After a long talk last weekend, dh and I decided that it would be ok for me to tell a few close friends about our plan to use donor eggs. I was finding myself paralyzed and not able to move forward to the next step. I have two very close friends who have been super supportive during my IF journey, as well as all areas of my life. I was having a hard time not sharing with them both because I need their input and support and because it felt horrible to not share this extremely important issue in my life.
So, on Monday morning I called one of my friends and told her everything. She was not surprised and thought this was the direction we were going but she was respecting my privacy. She asuaged my fears about the donor egg child not being part of me, etc. She was great. I felt so much better after talking to her. I think dh and I are just too close to all this sometimes. We worry about the money, the donor, the logistics, etc and all my friend was thinking about was how much we want a child and this is one way to make that happen.
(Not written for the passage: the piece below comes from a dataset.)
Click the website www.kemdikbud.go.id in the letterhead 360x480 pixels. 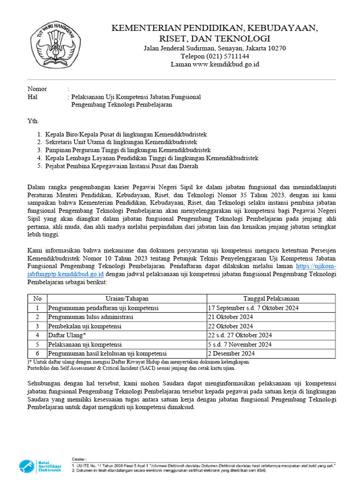(215, 64)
Her support seemed to be what I needed. I called the doctor that afternoon and made an appointment to go in the next day to take another look a the donor book. The same smiley girl jumped out as the number 1 best choice for us. I told the donor coordinator and she said that this donor is cycling this month for another couple but could be available in May/June for me. She will have to ask her if she wants to do it again so soon. May/June is perfect for me. That gives me a few months to continue getting in shape, getting the money organized, and just mentally preparing.
The next day, an old fried who has one child from a donor egg called to talk about something else entirely. I had been thinking of her and planning to call her so this was perfect timing. I told her what was going on and she was super supportive and totally understanding since she went through the same thing about 6 years ago. She understood how weird/stressful it was to pick a donor and the emotions about not having a genetic baby, etc. It was perfect for her to call at that time. I hadn't talked to her in about 6 months. She has one donor egg child and one child with her eggs. She says there is no difference in how she feels about them. She loves them both with all her heart. I know I will love my child with all my heart but it was nice to talk with someone who has been through it.
Needless to say, I am feeling a lot better about this decision and our plans to move forward. I have been in such a good mood lately. I am only now realizing how stressful and depressing the past year has been. The ups, downs and more downs, the drugs, the dashed hopes, etc, have really taken a toll on me. On Thursday, my boss asked me what kind of good news did I get that put me in such a good mood. DH has noticed as well. I am happier now that we are moving forward on this plan that has a good chance for success.
I am happy. I haven't been able to say that for a while. So God bless egg donors and the technology that allows for egg donation. I know this all just hope. And hope has not been very good to me lately. But I'm going to let it ride.